[Opening INFORMATION SUPPLIED section]

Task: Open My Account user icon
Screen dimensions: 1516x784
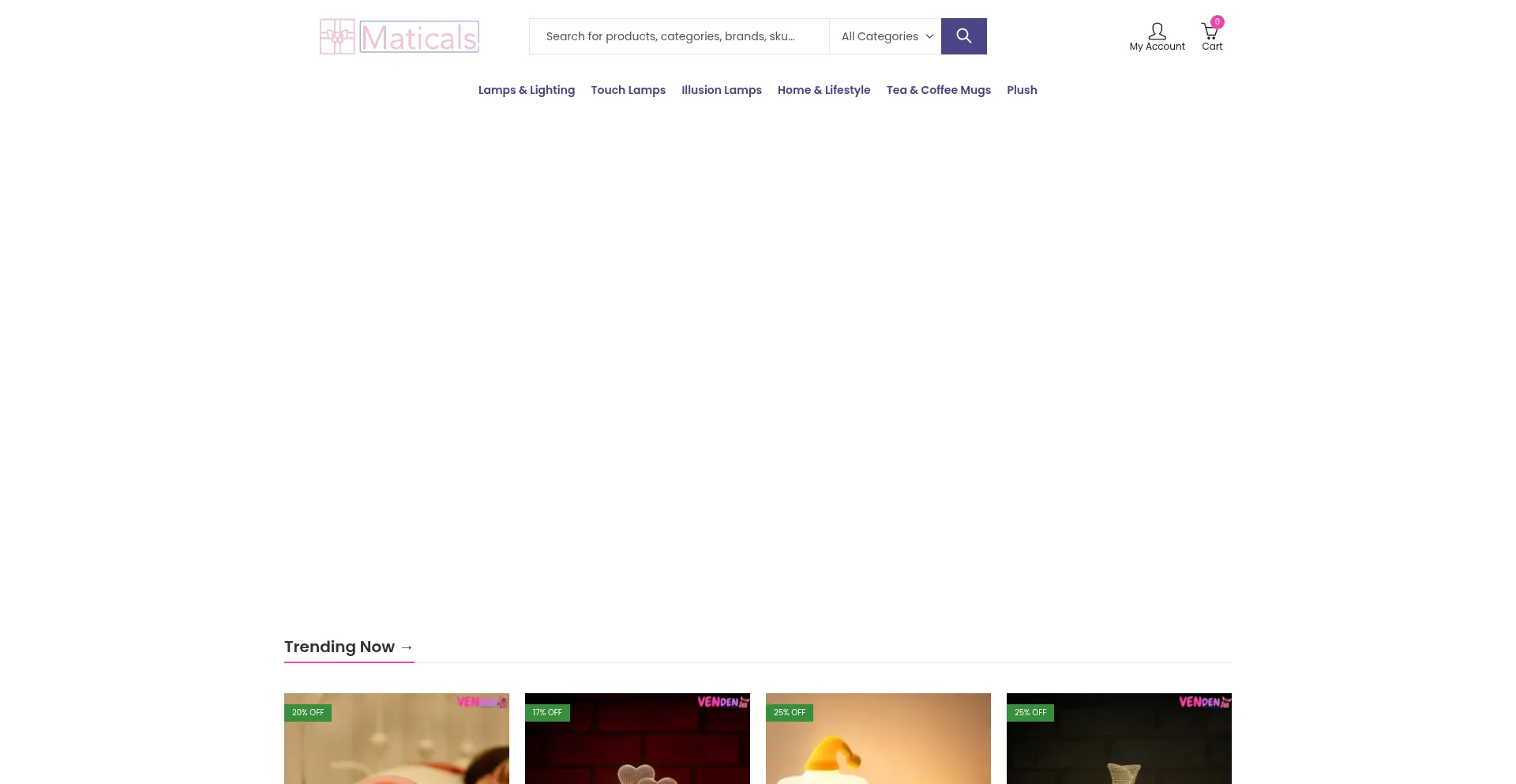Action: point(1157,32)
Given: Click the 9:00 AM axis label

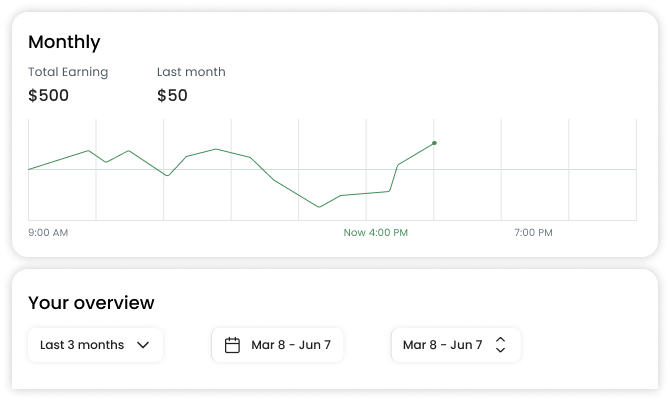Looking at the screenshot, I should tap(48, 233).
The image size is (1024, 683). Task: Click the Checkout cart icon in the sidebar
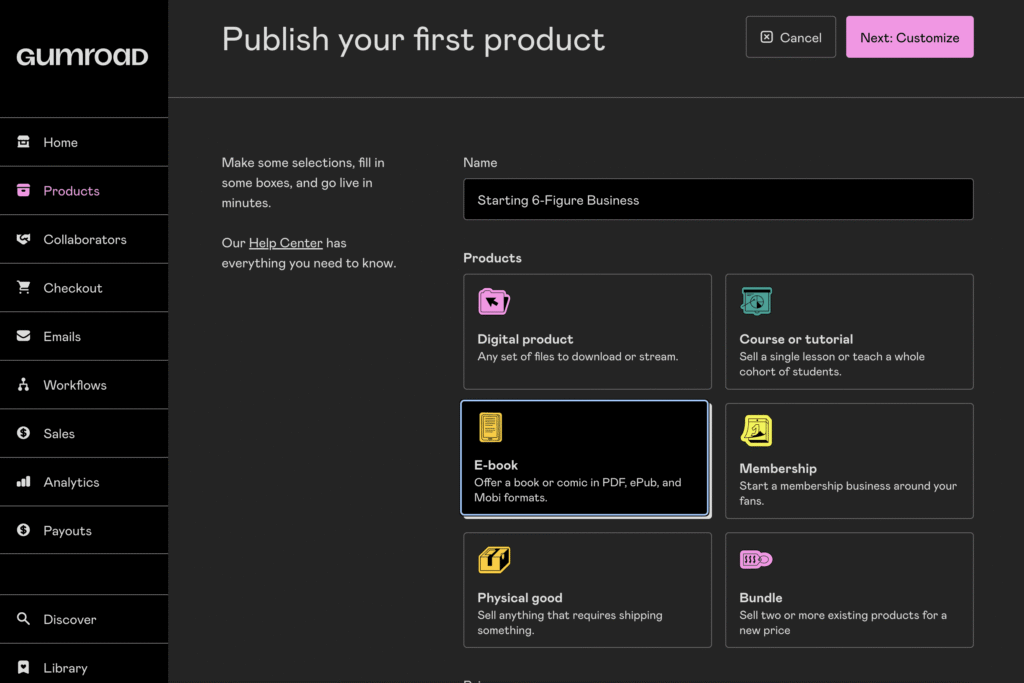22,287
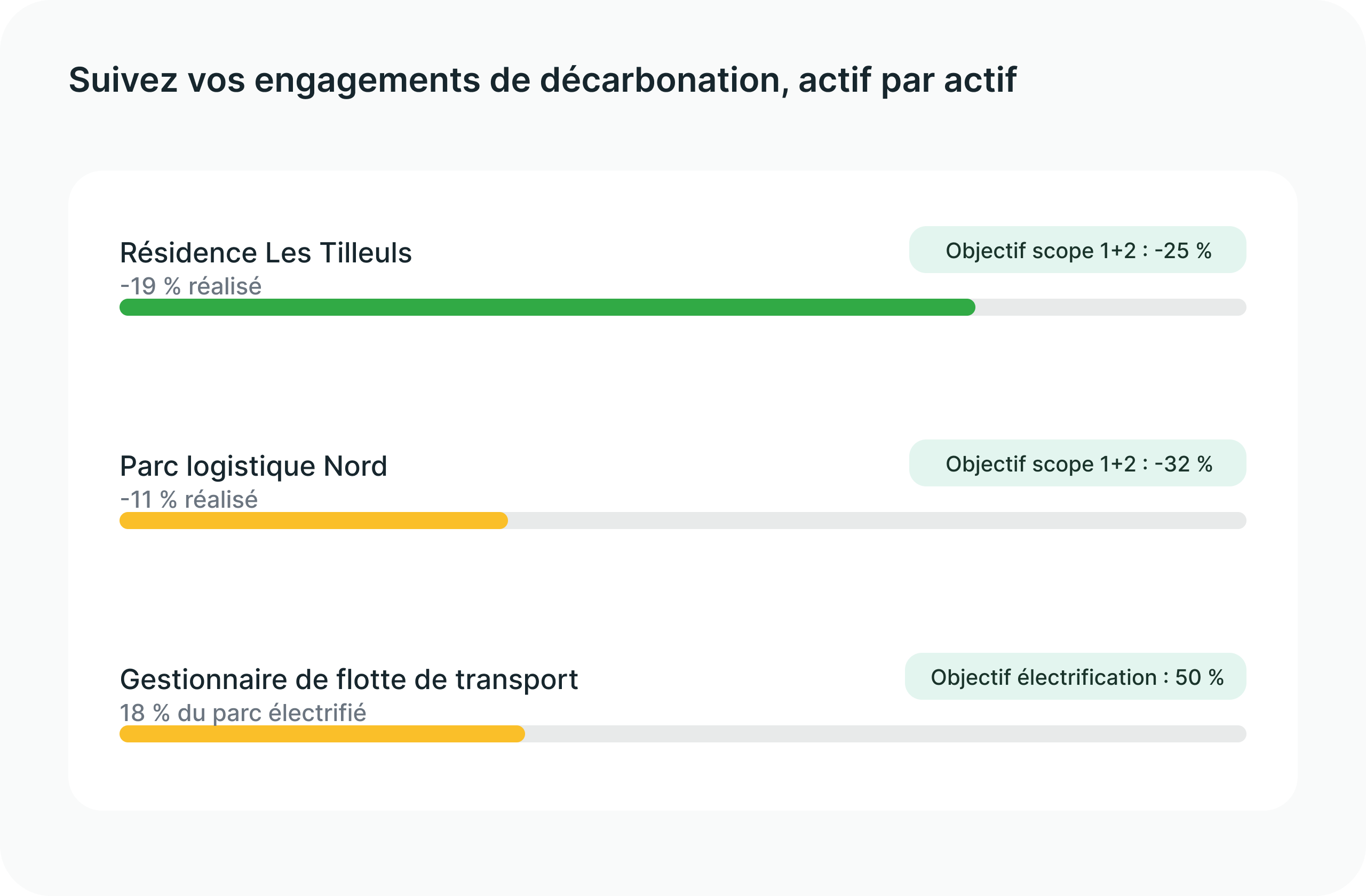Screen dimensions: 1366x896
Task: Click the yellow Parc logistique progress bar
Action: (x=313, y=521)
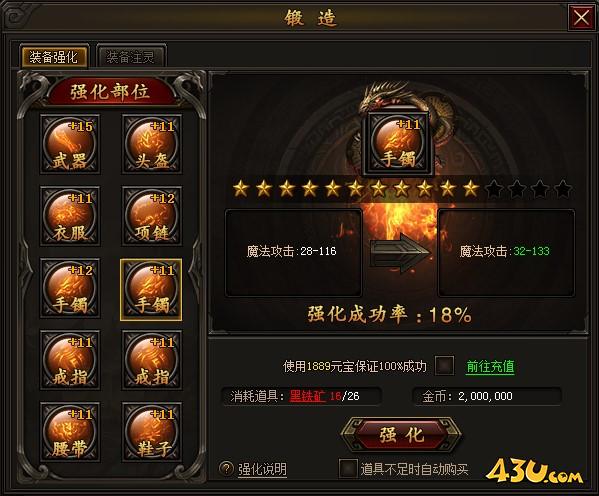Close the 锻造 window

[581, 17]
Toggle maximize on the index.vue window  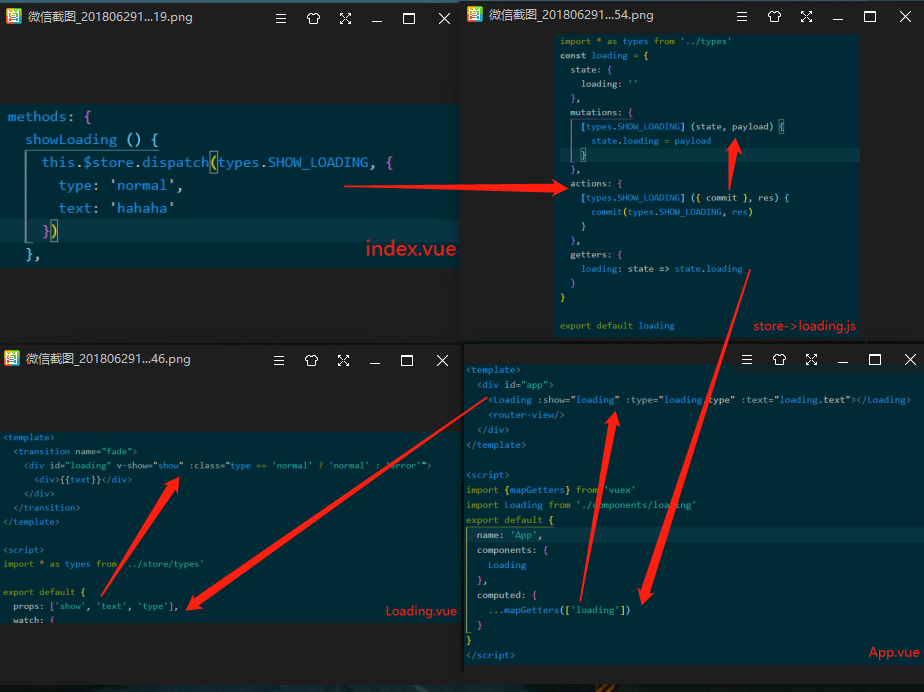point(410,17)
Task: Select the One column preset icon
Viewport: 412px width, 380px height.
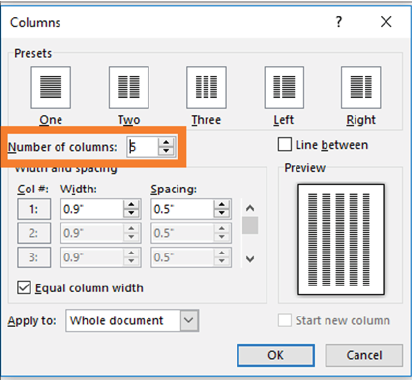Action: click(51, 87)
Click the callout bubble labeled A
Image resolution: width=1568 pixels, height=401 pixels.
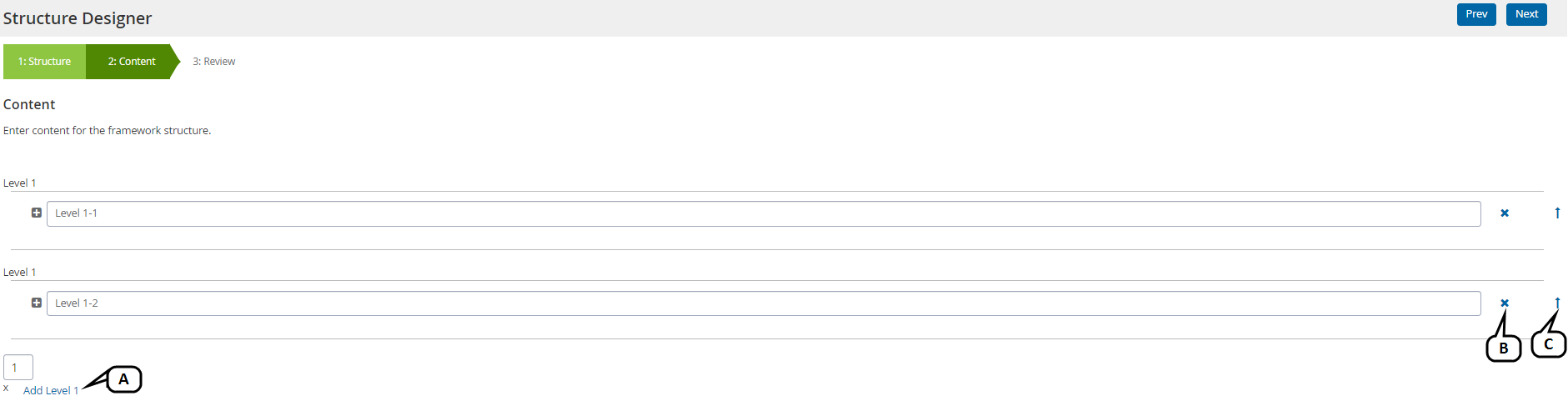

[Closing INFORMATION SUPPLIED section]

### DIRECTIONS:
I need the lines from the one containing "Viewport: 412px width, 380px height." through the end of the records retyped exactly, with the pictures left out.

### ANSWER TO THIS EXERCISE:
Viewport: 412px width, 380px height.
Action: click(51, 87)
Click the callout bubble labeled A
Image resolution: width=1568 pixels, height=401 pixels.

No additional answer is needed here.